Regulatory interaction between CFTR and the SLC26 transporters

Most epithelia that express CFTR secrete fluid rich in HCO₃ ^- and poor in Cl^- that is generated by a CFTR-dependent Cl^- absorption and HCO₃^- secretion process that when aberrant leads to human diseases such as cystic fibrosis and congenital chloride diarrhoea. Epithelial Cl^- absorption and HCO ₃^- secretion require expression of CFTR and other Cl ^- and HCO₃^- transporters in the luminal membrane of the secreting cells. Recent advances in understanding this critical epithelial function revealed that the luminal Cl^- and HCO ₃^- transporters are members of the SLC26 family.

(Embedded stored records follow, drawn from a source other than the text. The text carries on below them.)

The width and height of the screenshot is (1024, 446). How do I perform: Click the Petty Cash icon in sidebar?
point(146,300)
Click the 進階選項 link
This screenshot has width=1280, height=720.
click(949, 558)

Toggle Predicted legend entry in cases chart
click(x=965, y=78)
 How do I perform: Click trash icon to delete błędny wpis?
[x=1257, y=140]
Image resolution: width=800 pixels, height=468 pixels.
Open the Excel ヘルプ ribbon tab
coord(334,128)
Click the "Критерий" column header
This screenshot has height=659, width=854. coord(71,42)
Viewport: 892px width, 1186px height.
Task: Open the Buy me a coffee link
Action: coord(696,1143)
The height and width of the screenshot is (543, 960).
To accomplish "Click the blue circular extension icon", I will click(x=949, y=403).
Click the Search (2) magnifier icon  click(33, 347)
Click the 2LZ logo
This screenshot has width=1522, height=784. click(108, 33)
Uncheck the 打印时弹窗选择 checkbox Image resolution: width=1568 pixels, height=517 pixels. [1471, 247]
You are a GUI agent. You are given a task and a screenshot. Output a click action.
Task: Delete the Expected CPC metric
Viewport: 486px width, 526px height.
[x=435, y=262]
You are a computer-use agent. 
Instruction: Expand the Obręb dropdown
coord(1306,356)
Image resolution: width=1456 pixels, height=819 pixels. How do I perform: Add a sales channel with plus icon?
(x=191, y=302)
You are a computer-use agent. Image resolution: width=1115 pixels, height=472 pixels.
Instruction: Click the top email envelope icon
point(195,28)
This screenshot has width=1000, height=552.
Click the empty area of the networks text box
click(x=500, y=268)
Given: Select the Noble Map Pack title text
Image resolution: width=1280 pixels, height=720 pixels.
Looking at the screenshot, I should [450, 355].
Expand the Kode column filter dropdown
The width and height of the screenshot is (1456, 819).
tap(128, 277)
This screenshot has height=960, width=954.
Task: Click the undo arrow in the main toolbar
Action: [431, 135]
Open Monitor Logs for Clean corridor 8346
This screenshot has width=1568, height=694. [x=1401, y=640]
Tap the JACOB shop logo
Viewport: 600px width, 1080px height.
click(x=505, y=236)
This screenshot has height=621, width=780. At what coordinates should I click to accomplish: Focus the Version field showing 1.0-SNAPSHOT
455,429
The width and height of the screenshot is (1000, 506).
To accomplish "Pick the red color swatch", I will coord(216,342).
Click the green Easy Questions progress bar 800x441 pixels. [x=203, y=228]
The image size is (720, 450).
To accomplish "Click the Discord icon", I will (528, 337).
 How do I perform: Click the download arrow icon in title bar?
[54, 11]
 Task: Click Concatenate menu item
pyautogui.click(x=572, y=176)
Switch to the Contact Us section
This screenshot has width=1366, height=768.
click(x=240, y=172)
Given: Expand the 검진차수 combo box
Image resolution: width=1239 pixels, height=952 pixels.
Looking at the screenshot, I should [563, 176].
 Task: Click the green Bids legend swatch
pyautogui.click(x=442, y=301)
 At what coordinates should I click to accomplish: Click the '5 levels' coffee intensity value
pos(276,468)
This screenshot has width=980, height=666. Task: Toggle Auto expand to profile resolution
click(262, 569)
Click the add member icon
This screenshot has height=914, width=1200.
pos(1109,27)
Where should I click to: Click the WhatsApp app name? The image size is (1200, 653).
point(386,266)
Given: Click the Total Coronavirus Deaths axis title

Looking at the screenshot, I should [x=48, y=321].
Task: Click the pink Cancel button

Characterization of several members of the family reveals that all characterized thus far are electrogenic with an isoform specific Cl^-/HCO ₃^- transport stoichiometry. In vivo these transporters exist in a transporting complex with CFTR. The SLC26 transporters and CFTR are recruited to the complex by binding to scaffolds containing PDZ domains. Upon stimulation and PKA-dependent phosphorylation of CFTR R domain, the R domain binds to the SLC26 transporter STAS domain. Interaction of the R and STAS domains results in a marked and mutual activation of CFTR and the SLC26 transporters. The significance of this mode of regulation to epithelial Cl ^- absorption and HCO₃^- secretion is obvious.